Computer Science Department
School of Computer Science, Carnegie Mellon University
Uniquely Represented Data Structures
In a typical application storing some data, if the memory representations of the internal data structures are inspected, they may leave significant clues to the past use of the application. For example, a data structure with lazy deletions might retain an object that the user believes was deleted long ago; this is problematic in environments requiring high security or strict privacy guarantees. We can eliminate such problems entirely by demanding that a data structure implementation store exactly the information specified by an abstract data type (ADT), and nothing more. This property is sometimes called strong history independence. To attain it, it is often necessary and always sufficient to ensure the data structure is uniquely represented. That is, any two sequences of operations which bring the ADT to the same logical state will cause the implementation to generate the same memory representation. This observation begs the following question.

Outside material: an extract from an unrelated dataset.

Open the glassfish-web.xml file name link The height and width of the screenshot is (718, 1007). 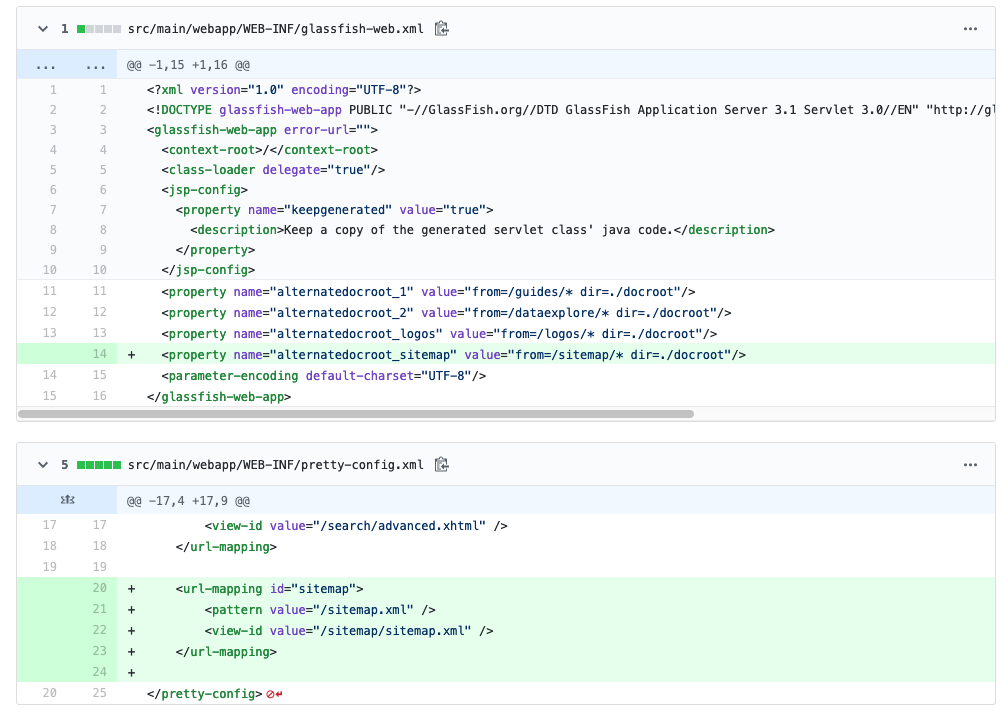(x=277, y=29)
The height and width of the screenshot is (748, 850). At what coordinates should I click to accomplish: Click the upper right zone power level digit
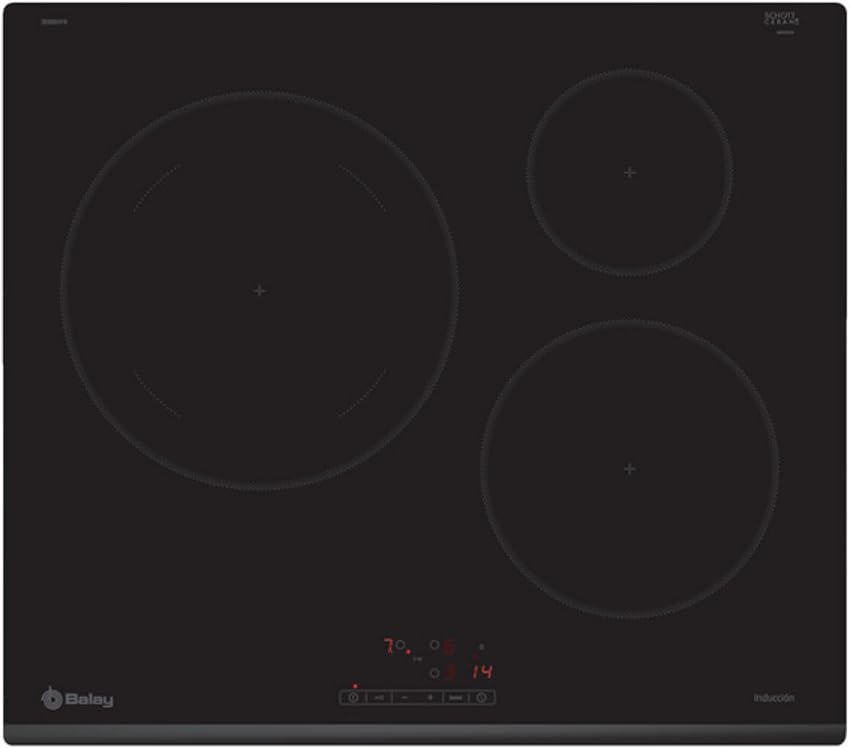pyautogui.click(x=450, y=646)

For each abstract data type, what is the added cost for uniquely represented implementations over their conventional counter-parts, in terms of time, space, and randomness?
In this dissertation, we will answer this question for several important abstract data types, and argue that the overhead for unique representation is sufficiently low to warrant its widespread use in high security and high privacy environments. Towards this end, we provide the theoretical foundation for the development of efficient uniquely represented systems that provably store exactly the information their designs specify, and nothing more.